The rainy season had arrived like a thief, stealing the sun in exchange for cloudy silence. Within the walls of their classroom, the usual chatter had begun to quiet. Examinations loomed. Time moved with an unfamiliar weight — not rushed, but no longer still.

Vikran sat at the window, his notebook untouched. Drops of rain slid lazily down the glass. Each one mirrored his thoughts: falling, slow, quiet.

Across the aisle, Ameira twisted her pen between her fingers, lost in a page filled with half-finished equations. On the corner of the desk, her pencil sketch of a dragon wing lay half-erased — an unconscious slip of memory from dreams she could no longer explain.

Behind them, Rudren sat with one leg crossed over the other, brow furrowed, scribbling formulas at lightning speed. But his shoulders were tense — not with frustration, but with something else. A distance forming. A thought unfinished.

The Changes Between Them

They still walked together after school.

Still shared lunch.

Still laughed — at least, on the surface.

But something had shifted.

Ameira, once so open with her thoughts, had begun to pause before speaking. Her eyes lingered longer on the horizon.

Rudren had grown sharper, not with words, but with silence. He nodded when spoken to, but his mind wandered elsewhere. Sometimes he touched his chest — where no wound existed — as if waiting to feel something stir beneath.

And Vikran… smiled.

Just as he always had.

But his gaze often drifted skyward. Toward the clouds. Toward a feeling he couldn't name.

Before the Departures

"Did you fill the college forms?" Ameira asked one afternoon as they sat under the banyan tree.

Vikran nodded. "Appa filled it out before... you know. It's all set."

Rudren smirked. "I'm aiming for the local government college. Won't be far. I'll still come beat you in chess."

Ameira smiled, then looked down. "I might be going further."

They fell quiet.

The rain picked up.

Goodbyes in Advance

At the edge of the village, a narrow station pulsed softly under the rhythm of trains and departures. Forms were being submitted. Calls taken. Photos pasted to documents.

The three of them stood beneath a single umbrella, watching the water rush through gutters like little rivers.

"We'll keep in touch," Ameira said.

"We always say that," Rudren muttered.

"But we will," Vikran added softly, voice firm.

They believed it. Or wanted to.

Even so, the silence after said more than words.

What They Couldn't Explain

That night, Ameira sat on her bed, sketchpad in her lap, unable to draw.

A gust of wind brushed her curtain — but the window was closed.

She looked around, heart calm but uncertain. There was a strange comfort in the stillness, like a presence was watching — not threatening, not speaking — just… waiting.

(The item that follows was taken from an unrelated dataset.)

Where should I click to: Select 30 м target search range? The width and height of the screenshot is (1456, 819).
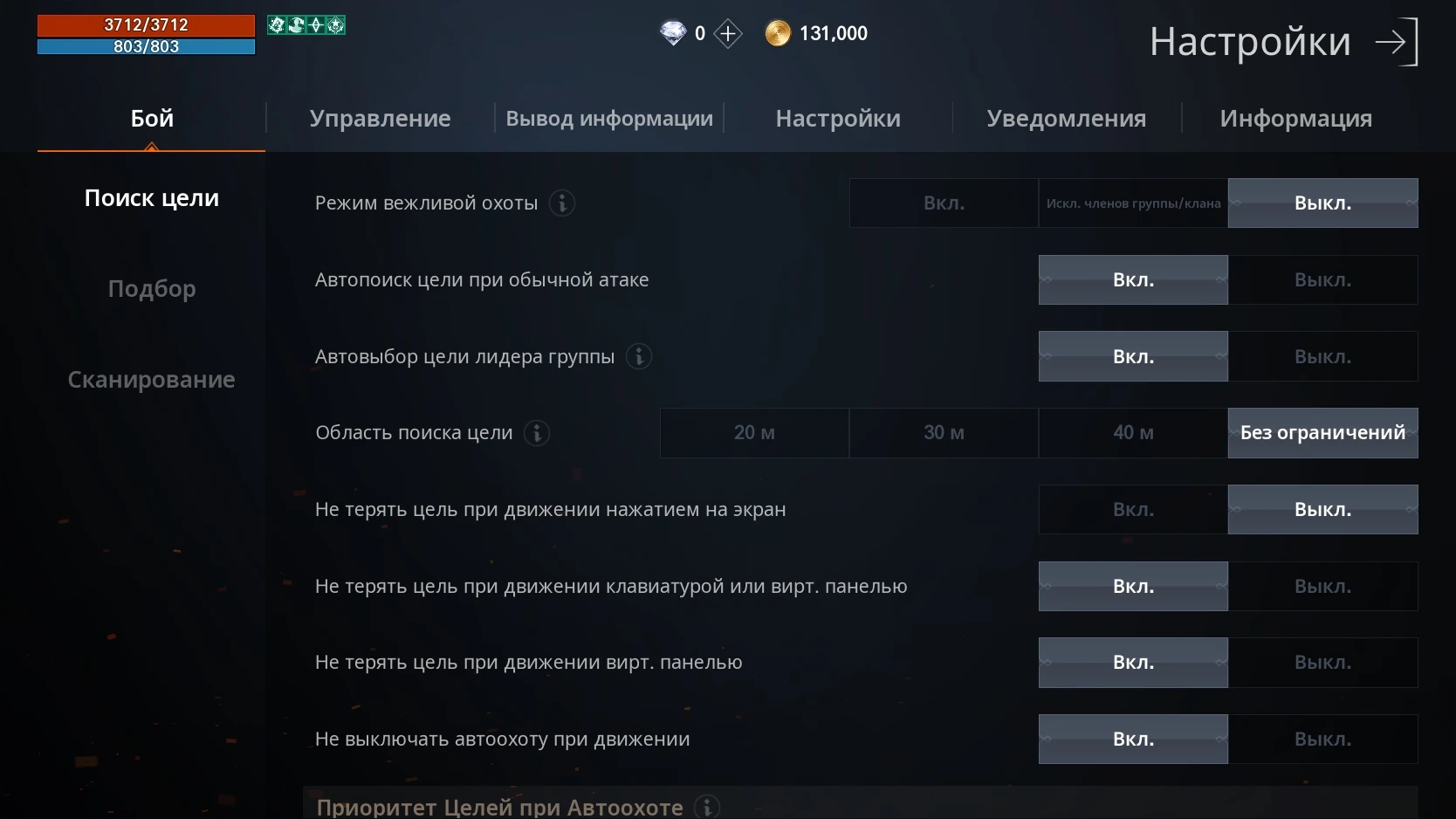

Rudren, meanwhile, walked alone past shuttered shops. The wind carried a faint static — like sparks hidden in air. A streetlight flickered. His steps slowed.

He touched his chest again.

No pain. No fever.

Just a pressure. Like something inside him was pressing gently outward.

And Vikran?

He lay beneath the quiet roof of home, listening to the rhythm of the goatbells and wind tapping the cement sheets above. His sister's laughter had quieted. His mother had already fallen asleep beside the lantern. The world was at peace.

And yet—

He felt eyes upon him. Not in fear.

In knowing.

Days That Drift

The next morning arrived like every other. Sunrise. Uniforms. Buses. Books.

But each of them carried something unspoken. Something they didn't dare ask aloud:

Have you felt it too?

No one said it.

Because they couldn't explain it.

Because they weren't sure if it was real.

But far above them, across the wind and clouds, the souls within watched — silently.

Not awakening.

Not yet.

But waiting.

For the moment when hearts would surge.

For the day when silence would no longer be enough.